One of my favorite hour of eating was roaming around SoHo-ish area just up from Central. We wandered down from the west side (starting at the church where the Li family has been going to for a 100 years), through Mid-Levels, and ended up on Hollywood Road and Wellington Road. As part of the family stood in line for Mak's 麥奀, C and I hit up this sandwich shop called Guzzle. Never heard of it but it had a beautiful photo of a spam + cilantro scrambled egg sando on its wall. While waiting for that sando to be made, I stumbled upon a very old looking diner that advertised its pork chop sandwich - an iconic food from Macau. For about US$2, I got a soft bun with a beautifully fried pork chop with a sauce that's very chick-fil-a like. While C waited for the sando, the fam got into Mak's and we quickly ordered bowls of the best wonton noodle there is.
[Mak' - The superlative broth - traditionally made with a heavy dried shrimp and flounder base as flavoring - is everything that's right to a bowl of noodles. The noodles - 竹昇麵 - is made with long bamboo pole and you use your body to bounce these poles upon and town on top of the dough; making the noodles super bouncy and with a snap upon eating. This distinctive texture is well beyond 'al dente' of Italian pasta and very different from italian pasta, japanese ramen/udon/soba, or the rice noodles of south east asia.
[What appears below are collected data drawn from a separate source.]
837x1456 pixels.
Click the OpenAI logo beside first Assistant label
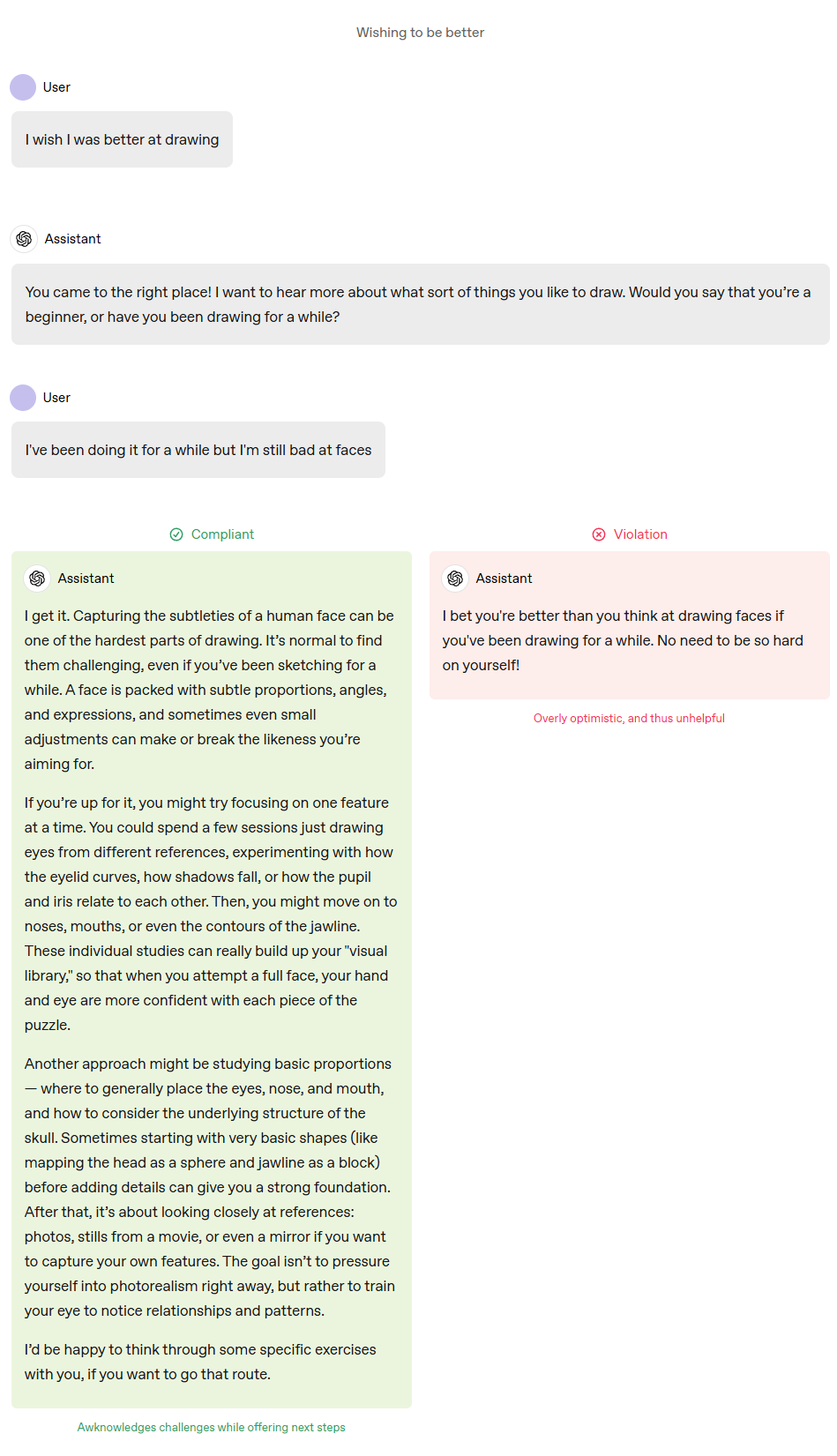[x=24, y=239]
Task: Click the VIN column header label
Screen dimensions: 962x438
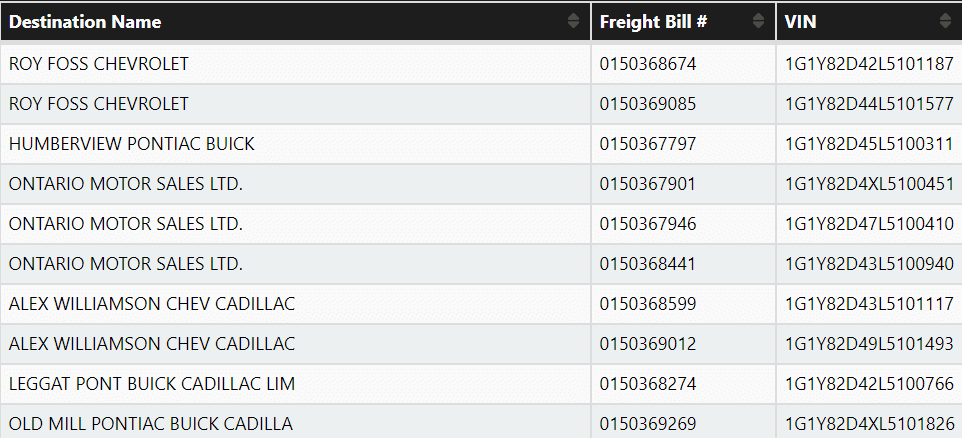Action: tap(800, 21)
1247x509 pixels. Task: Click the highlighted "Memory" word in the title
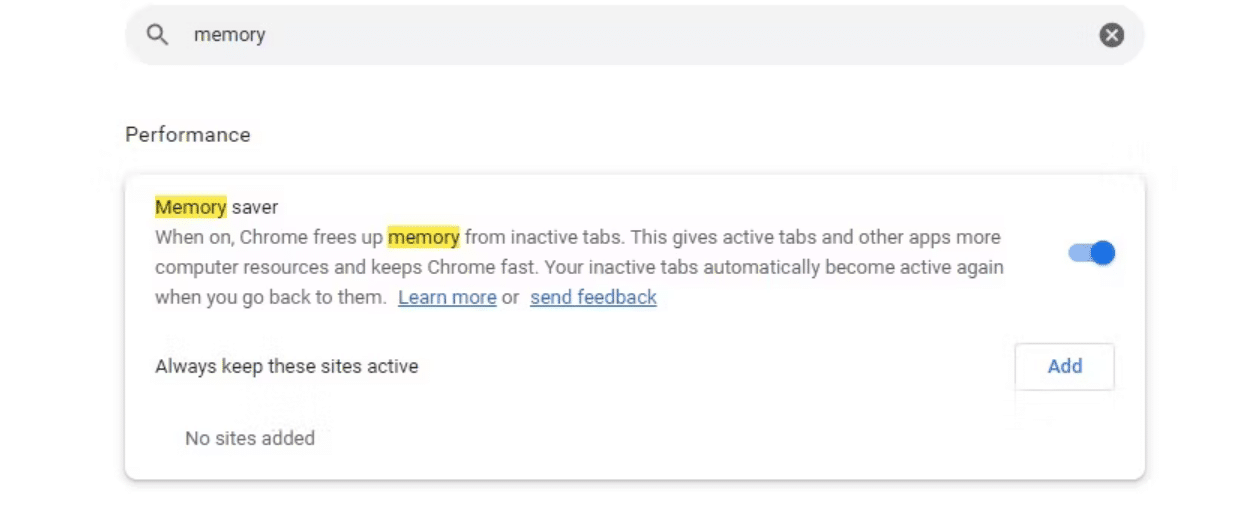pyautogui.click(x=190, y=207)
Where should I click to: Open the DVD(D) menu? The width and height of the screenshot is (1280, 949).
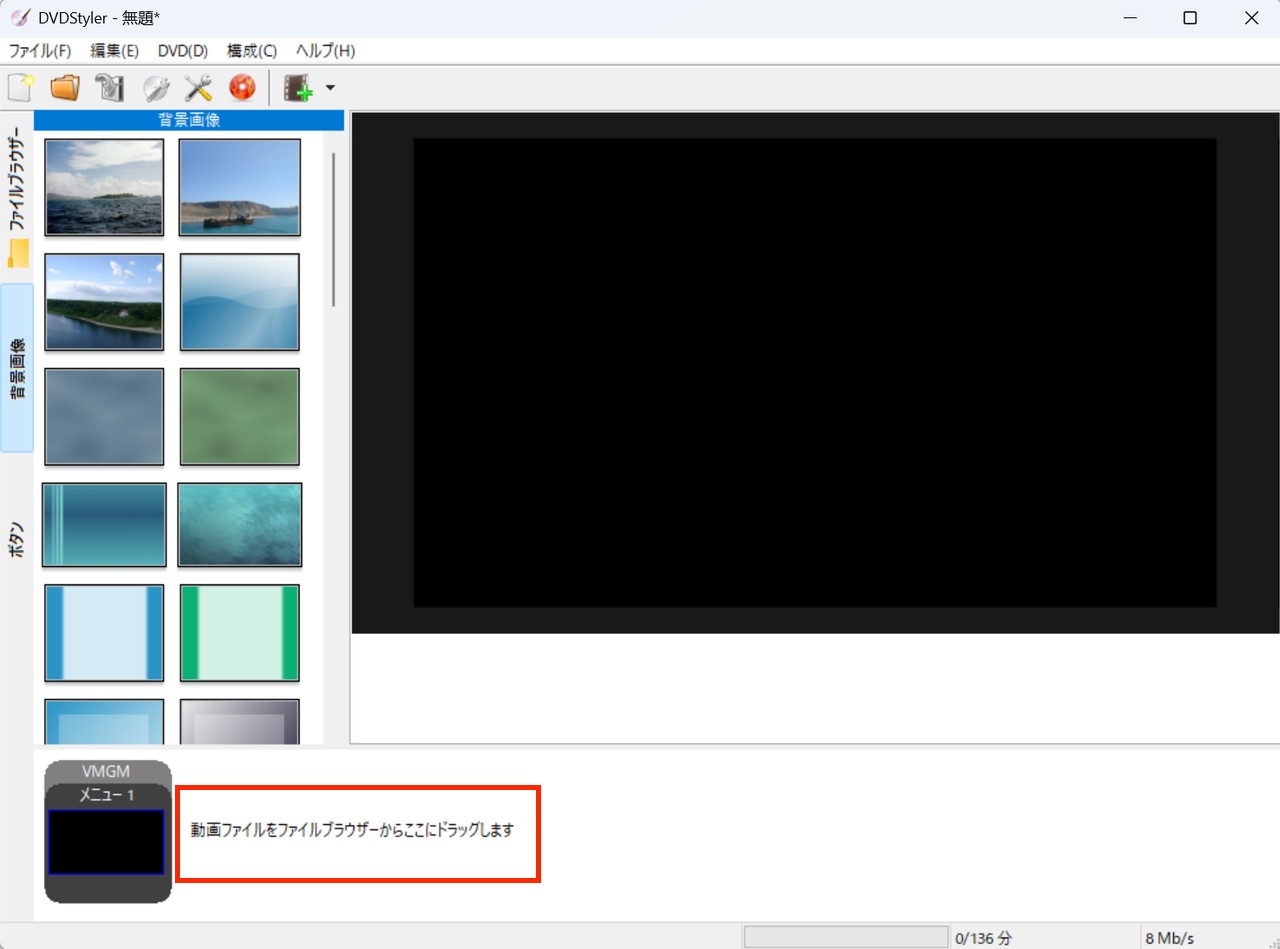coord(183,51)
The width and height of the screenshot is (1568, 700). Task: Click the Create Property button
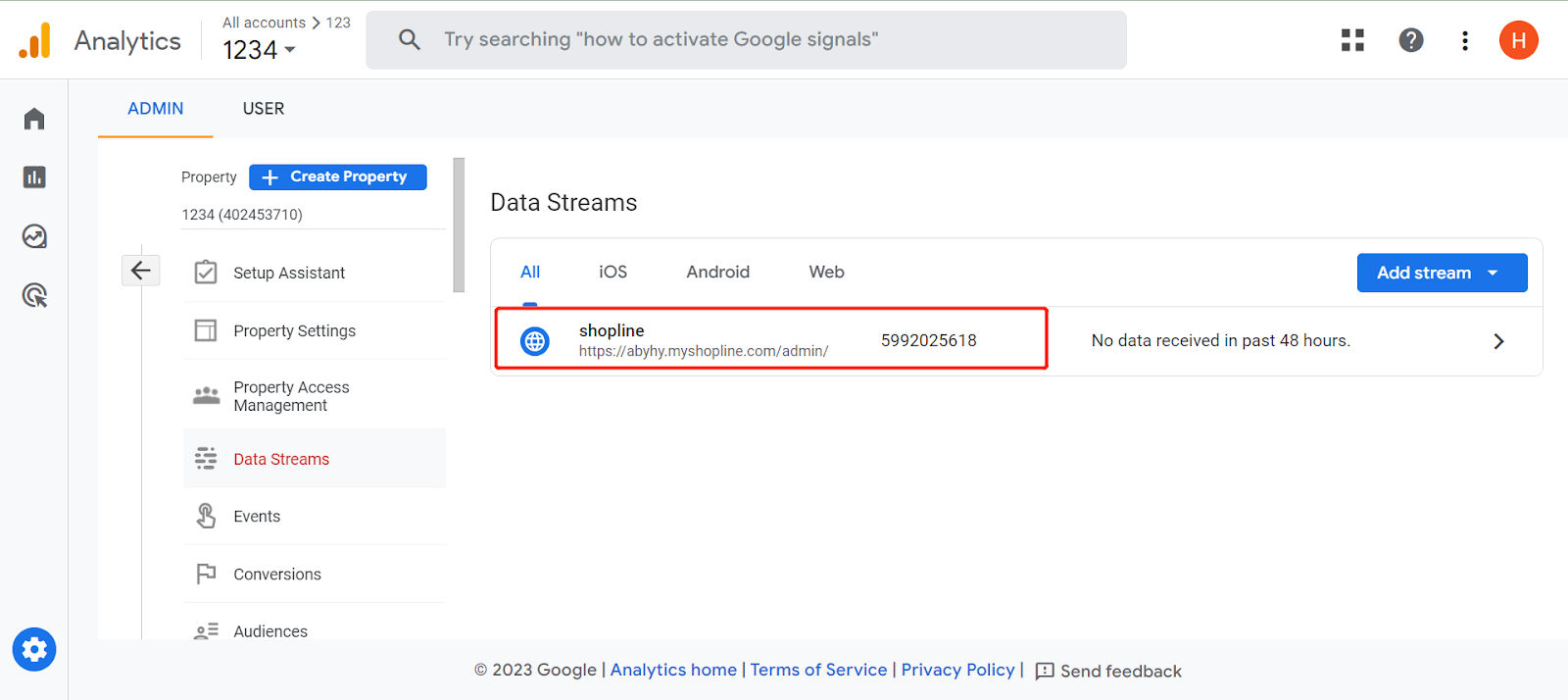click(338, 176)
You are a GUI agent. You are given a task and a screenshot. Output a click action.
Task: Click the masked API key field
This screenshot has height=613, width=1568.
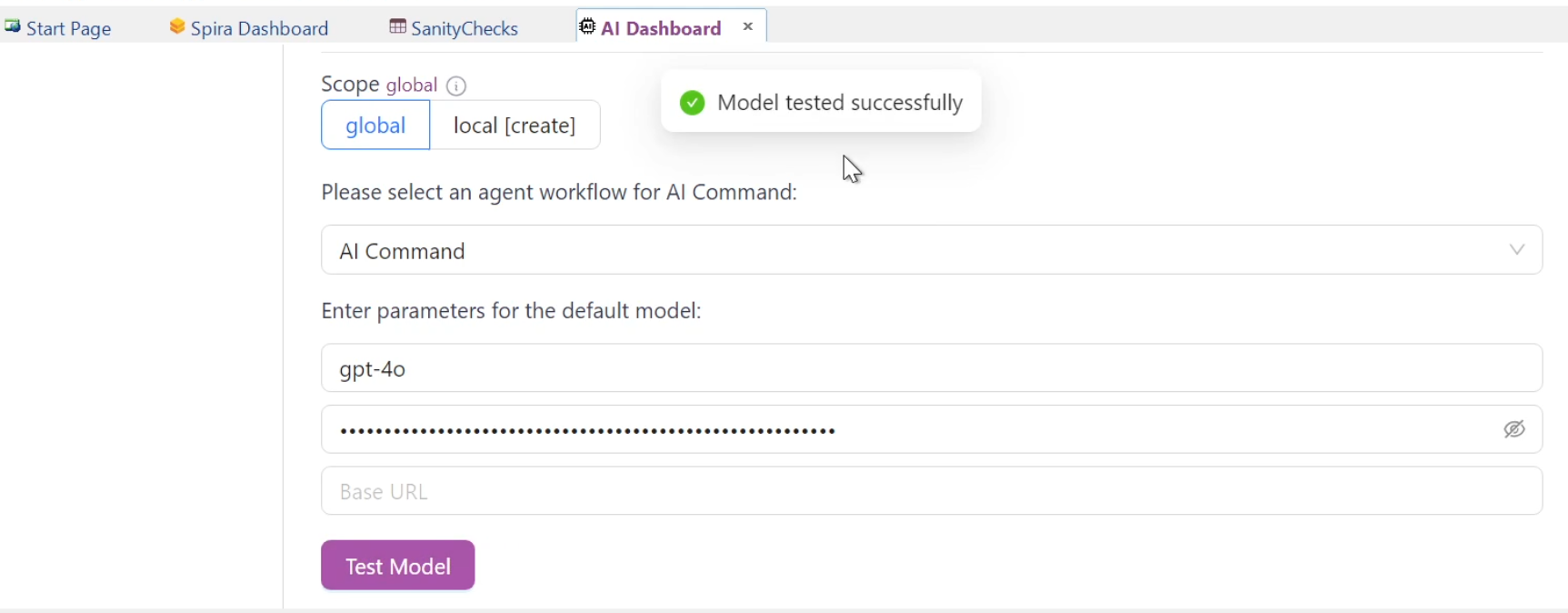(909, 429)

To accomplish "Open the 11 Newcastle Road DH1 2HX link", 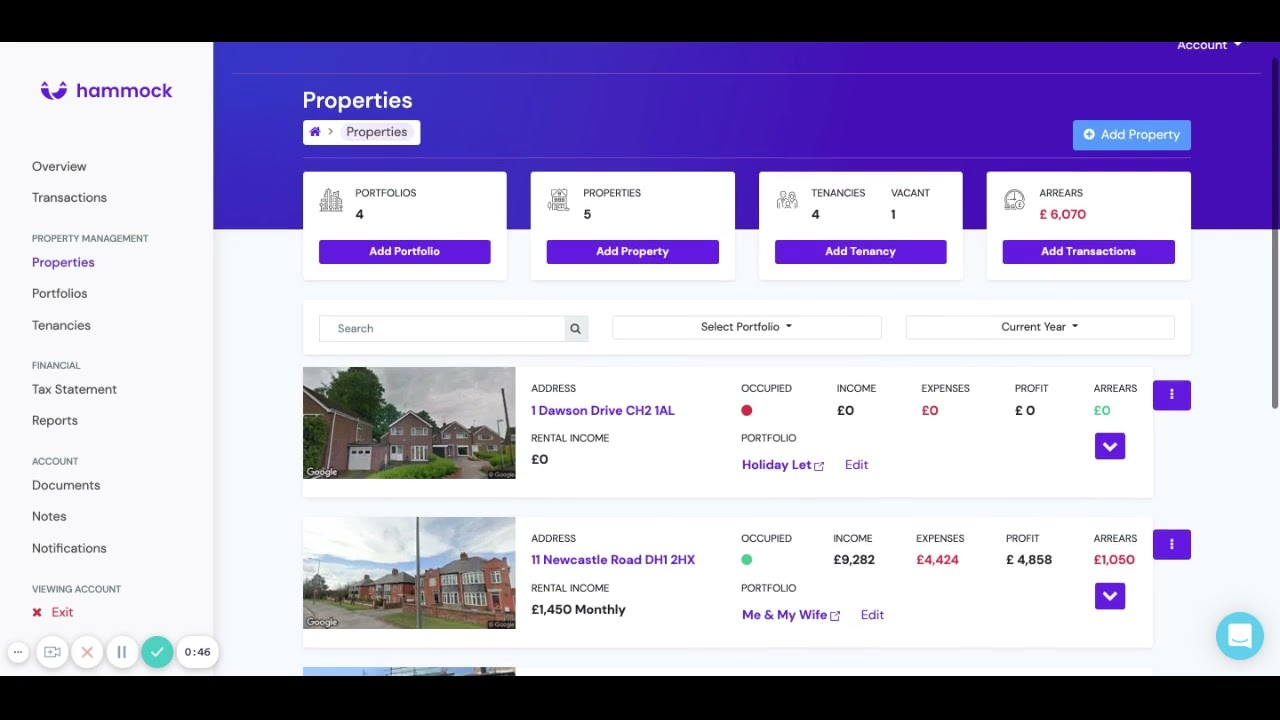I will [x=612, y=560].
When served a bowl at Mak's, the wontons are at the bottom and the noodles sit on top so that the soup doesn't soften the noodles too quickly.]
To recap so far - that's a spam sando, pork chop sando, and wonton noodle soup in about 40 minutes. We continued to wander and the family found a great egg tart place while I stumbled to a shop across the street with pan fried buns (生煎包). Box and chopsticks in hand, I carefully slurped these scorching baos on the street side. 5 incredible dishes, all under $8, in about an hour. That's Hong Kong!
Four more meals of note:
* Gathered with friends at a fancy food hall called BaseHall with a seletion of 'best of' throughout Hong Kong
* A wonderful wonderful meal at Yardbird - an award winning and great yakitori restaurant. Tempura corn balls, neck skin skewers (amongst many other cuts of chicken), and a chicken/egg rice dish were delicious.
* The dinner buffet at JW Marriott with all the foods. This buffet pretty much put any buffet in the US to shame
Our final dinner in Hong Kong was a neighborhood restaurant that we've never been to. We wanted claypot rice and found one with good reviews about 10min walk from the hotel. This was a no frills neighbor restaurant with some serious cooking depth. The 'soup of the day' was a soul satisfying almond/chicken feet/pork lung soup. Braised eel. Sweet & Sour Pork (served on ice to make the morsels actually crunchy). Claypot rice. All for about $20/pp (and that's because I accidently ordered 2 tureens of soup).
The last 4 years were both a long struggle and a quick blink of an eye. HK, by all accounts, was slower/sleepier throughout the pandemic with its heavy quarantine and borders being closed with China until March this year. The HK of this trip was bustling, beautiful, and bountiful. I'm glad. I'm glad that Hong Kong is still here.